Hagfish are long and vermiform, and can exude copious quantities of a milky and fibrous slime or mucus from about 100 glands or invaginations running along their flanks.^[1] Hagfish are able to produce a lot of slime, which combines with seawater, when they are in danger as a defense mechanism. This slime that hagfish excrete has very thin fibers that make it more durable and sticky than the slime excreted by other animals.^[5] The fibers are made of proteins and also make the slime flexible. If they are caught by a predator, they can quickly release a large amount of slime to escape.^[6] If they remain captured, they can tie themselves in an overhand knot, and work their way from the head to the tail of the animal, scraping off the slime and freeing themselves from their captor. Rheological investigations have shown that hagfish slime viscosity increases in elongational flow which favors gill clogging of suction feeding fish, while its viscosity decreases in shear which facilitates scraping off the slime by the travelling-knot.^[4]

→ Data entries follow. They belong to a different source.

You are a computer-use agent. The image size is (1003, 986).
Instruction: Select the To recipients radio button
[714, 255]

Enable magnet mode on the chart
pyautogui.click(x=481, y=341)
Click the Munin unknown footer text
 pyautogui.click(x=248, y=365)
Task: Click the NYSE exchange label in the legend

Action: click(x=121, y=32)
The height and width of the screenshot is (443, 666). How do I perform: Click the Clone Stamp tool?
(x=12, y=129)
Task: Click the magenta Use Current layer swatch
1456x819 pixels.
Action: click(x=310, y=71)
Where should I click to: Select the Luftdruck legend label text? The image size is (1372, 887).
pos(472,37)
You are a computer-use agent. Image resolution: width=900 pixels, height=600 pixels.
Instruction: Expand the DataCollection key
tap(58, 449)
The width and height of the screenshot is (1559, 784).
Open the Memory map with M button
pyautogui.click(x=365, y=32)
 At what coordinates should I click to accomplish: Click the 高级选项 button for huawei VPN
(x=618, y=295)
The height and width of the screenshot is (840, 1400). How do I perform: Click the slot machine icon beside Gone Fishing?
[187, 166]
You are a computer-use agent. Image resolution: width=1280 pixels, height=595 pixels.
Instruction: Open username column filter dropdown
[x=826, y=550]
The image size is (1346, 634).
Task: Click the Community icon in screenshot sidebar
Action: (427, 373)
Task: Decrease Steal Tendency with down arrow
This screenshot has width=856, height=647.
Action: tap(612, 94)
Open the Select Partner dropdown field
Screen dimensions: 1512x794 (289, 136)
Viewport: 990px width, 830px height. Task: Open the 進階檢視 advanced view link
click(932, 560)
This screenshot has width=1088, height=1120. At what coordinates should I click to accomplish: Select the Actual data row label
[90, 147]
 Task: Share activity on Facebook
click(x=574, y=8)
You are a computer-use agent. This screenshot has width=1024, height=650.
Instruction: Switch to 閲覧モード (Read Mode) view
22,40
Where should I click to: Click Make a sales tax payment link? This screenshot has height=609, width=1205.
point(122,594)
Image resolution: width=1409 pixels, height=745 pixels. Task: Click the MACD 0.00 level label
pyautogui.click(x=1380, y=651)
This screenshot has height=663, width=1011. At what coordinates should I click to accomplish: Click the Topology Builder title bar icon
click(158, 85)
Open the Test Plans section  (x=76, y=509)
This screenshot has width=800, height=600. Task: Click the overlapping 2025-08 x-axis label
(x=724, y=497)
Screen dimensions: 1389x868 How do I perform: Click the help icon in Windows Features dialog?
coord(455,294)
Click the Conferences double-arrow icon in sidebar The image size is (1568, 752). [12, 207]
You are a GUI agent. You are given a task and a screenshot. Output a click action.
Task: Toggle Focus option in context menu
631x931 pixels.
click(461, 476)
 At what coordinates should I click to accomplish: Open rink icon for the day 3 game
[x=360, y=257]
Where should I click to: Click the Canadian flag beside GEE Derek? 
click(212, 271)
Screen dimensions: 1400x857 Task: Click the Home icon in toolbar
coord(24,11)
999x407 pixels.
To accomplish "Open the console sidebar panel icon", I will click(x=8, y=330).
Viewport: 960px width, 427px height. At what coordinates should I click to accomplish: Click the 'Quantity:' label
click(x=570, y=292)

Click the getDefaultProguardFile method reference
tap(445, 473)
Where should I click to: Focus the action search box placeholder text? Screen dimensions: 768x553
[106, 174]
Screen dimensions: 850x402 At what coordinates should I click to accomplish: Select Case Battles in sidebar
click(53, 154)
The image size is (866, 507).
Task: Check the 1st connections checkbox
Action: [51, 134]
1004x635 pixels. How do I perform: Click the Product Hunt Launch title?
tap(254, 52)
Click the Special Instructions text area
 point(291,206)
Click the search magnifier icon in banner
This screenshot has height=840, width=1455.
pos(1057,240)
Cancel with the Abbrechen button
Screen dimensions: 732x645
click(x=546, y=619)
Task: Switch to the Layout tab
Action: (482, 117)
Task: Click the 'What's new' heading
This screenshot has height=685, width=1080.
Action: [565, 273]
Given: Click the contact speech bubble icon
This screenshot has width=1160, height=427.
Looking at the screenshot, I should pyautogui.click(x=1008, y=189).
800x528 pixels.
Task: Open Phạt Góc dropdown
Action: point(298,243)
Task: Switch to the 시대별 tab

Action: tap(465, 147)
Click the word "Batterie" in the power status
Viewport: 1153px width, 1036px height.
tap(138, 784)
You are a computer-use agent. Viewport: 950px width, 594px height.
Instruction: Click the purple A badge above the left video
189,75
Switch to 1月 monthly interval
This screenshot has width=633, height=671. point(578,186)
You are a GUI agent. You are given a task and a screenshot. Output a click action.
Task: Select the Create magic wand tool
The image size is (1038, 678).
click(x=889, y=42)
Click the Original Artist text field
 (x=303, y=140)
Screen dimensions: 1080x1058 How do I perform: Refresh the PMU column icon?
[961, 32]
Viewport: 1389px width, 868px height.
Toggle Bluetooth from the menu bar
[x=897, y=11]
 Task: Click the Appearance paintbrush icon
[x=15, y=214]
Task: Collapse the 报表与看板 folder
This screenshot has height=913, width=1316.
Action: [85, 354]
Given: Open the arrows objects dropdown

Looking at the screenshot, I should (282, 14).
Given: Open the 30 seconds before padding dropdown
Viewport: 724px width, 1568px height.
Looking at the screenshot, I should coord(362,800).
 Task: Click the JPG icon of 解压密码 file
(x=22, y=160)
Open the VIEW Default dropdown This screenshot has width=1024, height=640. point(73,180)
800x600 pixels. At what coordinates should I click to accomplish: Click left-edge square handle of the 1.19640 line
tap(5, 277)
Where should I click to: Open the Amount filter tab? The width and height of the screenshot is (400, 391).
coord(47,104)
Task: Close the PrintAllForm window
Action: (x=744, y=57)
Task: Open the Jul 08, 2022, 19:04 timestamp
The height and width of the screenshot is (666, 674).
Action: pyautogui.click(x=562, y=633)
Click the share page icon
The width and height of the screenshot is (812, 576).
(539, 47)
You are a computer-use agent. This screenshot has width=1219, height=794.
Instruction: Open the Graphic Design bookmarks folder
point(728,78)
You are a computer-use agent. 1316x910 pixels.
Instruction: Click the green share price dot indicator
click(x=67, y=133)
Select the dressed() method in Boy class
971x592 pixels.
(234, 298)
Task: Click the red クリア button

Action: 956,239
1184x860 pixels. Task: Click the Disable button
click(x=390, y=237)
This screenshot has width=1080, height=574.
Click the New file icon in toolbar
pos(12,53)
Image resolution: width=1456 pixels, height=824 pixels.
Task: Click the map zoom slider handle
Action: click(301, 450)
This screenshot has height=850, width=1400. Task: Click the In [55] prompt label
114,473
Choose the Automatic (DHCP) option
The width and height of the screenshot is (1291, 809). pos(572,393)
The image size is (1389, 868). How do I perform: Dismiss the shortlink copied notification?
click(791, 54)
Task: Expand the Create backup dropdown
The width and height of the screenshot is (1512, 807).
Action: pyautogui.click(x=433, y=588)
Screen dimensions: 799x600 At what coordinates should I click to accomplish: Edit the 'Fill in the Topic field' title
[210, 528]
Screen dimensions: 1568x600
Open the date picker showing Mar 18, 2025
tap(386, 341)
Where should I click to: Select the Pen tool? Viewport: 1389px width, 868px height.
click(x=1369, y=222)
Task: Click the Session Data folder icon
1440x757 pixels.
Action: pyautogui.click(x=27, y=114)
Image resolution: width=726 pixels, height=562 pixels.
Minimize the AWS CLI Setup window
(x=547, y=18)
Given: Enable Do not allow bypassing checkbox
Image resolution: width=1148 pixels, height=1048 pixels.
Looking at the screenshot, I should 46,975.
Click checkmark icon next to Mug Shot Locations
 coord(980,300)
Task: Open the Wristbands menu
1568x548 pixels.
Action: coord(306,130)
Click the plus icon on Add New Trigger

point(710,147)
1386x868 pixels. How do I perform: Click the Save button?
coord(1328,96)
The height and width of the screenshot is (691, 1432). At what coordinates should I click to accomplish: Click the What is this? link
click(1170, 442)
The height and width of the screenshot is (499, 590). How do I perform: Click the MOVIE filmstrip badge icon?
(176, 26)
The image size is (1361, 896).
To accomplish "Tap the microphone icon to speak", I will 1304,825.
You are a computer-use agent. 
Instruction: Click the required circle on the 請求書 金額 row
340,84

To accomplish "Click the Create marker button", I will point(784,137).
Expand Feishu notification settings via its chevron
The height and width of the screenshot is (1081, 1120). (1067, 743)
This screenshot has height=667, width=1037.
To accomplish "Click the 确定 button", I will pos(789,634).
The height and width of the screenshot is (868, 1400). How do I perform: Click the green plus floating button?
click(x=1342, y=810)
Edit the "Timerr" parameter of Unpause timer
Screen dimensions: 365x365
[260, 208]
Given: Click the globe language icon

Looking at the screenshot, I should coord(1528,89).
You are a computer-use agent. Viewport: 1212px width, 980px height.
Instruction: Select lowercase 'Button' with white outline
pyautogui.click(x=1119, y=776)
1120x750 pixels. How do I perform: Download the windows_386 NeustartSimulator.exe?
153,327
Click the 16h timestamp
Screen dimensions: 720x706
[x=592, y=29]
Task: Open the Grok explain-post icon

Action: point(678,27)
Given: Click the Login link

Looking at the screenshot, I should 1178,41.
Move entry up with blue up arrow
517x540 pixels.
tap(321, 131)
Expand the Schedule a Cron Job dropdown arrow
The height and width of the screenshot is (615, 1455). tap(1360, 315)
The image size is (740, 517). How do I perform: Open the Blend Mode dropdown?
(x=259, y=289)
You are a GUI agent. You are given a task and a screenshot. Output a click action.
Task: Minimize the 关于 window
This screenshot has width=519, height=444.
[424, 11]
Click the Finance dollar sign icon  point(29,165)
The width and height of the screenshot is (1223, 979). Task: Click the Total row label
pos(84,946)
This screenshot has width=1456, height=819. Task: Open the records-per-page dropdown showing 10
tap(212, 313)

Original Version from the "Nervous System" Section

The origins of the vertebrate nervous system are of considerable interest to evolutionary biologists, and cyclostomes (hagfish and lampreys) are an important group for answering this question. The complexity of the hagfish brain has been an issue of debate since the late 19th century, with some morphologists believing that they do not possess a cerebellum, while others believe that it is continuous with the midbrain.^[7] It is now believed that the hagfish neuroanatomy is similar to that of lampreys.^[8] A common feature of both cyclostomes is the absence of myelin in neurons.^[9]

Edited Version

The origins of the vertebrate nervous system are of considerable interest to evolutionary biologists, and cyclostomes (hagfish and lampreys) are an important group for answering this question. The complexity of the hagfish brain has been an issue of debate since the late 19th century, with some morphologists suggesting that they do not possess a cerebellum, while others suggest that it is continuous with the midbrain.^[7] It is now considered that the hagfish neuroanatomy is similar to that of lampreys.^[8] A common feature of both cyclostomes is the absence of myelin in neurons.^[9] The brain of a hagfish has specific parts in similar to the brains of other vertebrates.^[10] The dorsal and ventral muscles located towards the side of the hagfish body are connected to spinal nerves. The spinal nerves that connect to the muscles of the pharyngeal wall grow individually to reach them ^[11]

References

1. Rothschild, Anna (2013-04-01). "Hagfish slime: The clothing of the future?". BBC News. Retrieved 2013-04-02.
2. "Snotties at Southern Encounter". Southern Encounter Aquarium and Kiwi House. 2007-10-30. Archived from the original on June 7, 2013. Retrieved 2008-10-30.
3. Yong, Ed (2019-01-23). "No One Is Prepared for Hagfish Slime". The Atlantic. Retrieved 2019-01-26.
4. Böni, Lukas; Fischer, Peter; Böcker, Lukas; Kuster, Simon; Rühs, Patrick A. (September 2016). "Hagfish slime and mucin flow properties and their implications for defense". Scientific Reports. 6 (1): 30371. doi:10.1038/srep30371.
5. Fudge, Douglas; Levy, Nimrod; Chiu, Scott; Gosline, John (2005). "Composition, morphology and mechanics of hagfish slime". Journal of Experimental Biology. 208: 4613-4625. doi:10.1242/jeb.01963.
6. Böni, Lukas; Fischer, Peter; Böcker, Lukas; Kuster, Simon; Rühs, Patrick (2016). "Hagfish slime and mucin flow properties and their implications for defense". Scientific Reports. 6. doi:10.1038/srep30371.
7. Larsell, O (1947), "The cerebellum of myxinoids and petromyzonts including developmental stages in the lampreys.", Journal of Experimental Biology, 210 (22): 3897–3909, doi:10.1002/cne.900860303, PMID 20239748
8. Wicht, H (1996), "The brains of lampreys and hagfishes: Characteristics, characters, and comparisons.", Brain, Behavior and Evolution, 48 (5): 248–261, doi:10.1159/000113204, PMID 8932866
9. Bullock, T.H.; Moore, J.K.; Fields, R.D. (1984). "Evolution of myelin sheaths: both lamprey and hagfish lack myelin". Neuroscience Letters. 48 (2): 145–148. doi:10.1016/0304-3940(84)90010-7. PMID 6483278.
10. Ota, Kinya; Kuratani, Shigeru (2008). "Developmental Biology of Hagfishes, with a Report on Newly Obtained Embryos of the Japanese Inshore Hagfish, Eptatretus burgeri". Zoological Science. 25 (10): 999-1011.
11. Oisi, Yasuhiro; Fujimoto, Satoko; Ota, Kinya; Kuratani, Shigeru (2015). "On the peculiar morphology and development of the hypoglossal, glossopharyngeal and vagus nerves and hypobranchial muscles in the hagfish". Zoological Letters. 1 (6). doi:10.1186/s40851-014-0005-9.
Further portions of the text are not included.